(Collected data)

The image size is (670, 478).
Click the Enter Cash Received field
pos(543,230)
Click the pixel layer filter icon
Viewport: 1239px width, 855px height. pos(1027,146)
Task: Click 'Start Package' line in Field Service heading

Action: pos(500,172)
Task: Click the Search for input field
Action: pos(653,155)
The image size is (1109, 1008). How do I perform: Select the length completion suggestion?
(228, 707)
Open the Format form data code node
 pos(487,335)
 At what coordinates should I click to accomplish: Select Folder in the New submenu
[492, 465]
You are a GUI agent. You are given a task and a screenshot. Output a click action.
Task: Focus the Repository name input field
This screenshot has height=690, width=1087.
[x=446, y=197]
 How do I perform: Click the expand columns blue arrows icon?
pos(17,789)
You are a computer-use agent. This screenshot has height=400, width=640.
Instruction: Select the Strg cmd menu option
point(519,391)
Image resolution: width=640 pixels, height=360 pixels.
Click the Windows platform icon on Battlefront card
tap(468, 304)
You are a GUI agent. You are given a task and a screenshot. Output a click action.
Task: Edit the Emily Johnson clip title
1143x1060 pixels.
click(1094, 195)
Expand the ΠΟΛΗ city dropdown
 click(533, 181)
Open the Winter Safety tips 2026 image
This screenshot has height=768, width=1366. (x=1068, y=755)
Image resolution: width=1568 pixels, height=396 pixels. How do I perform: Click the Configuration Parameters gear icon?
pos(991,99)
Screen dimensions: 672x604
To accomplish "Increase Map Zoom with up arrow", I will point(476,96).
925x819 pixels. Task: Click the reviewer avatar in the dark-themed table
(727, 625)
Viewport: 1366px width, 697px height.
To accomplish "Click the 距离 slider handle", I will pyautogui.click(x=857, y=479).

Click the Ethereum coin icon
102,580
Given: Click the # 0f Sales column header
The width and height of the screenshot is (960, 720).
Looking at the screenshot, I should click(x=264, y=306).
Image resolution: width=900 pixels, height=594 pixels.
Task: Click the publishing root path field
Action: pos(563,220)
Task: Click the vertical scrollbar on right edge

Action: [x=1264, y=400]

> About this exercise
Tally the lines above in which the string "will" occurs, and give the total with nothing added.

> Solution to the problem
2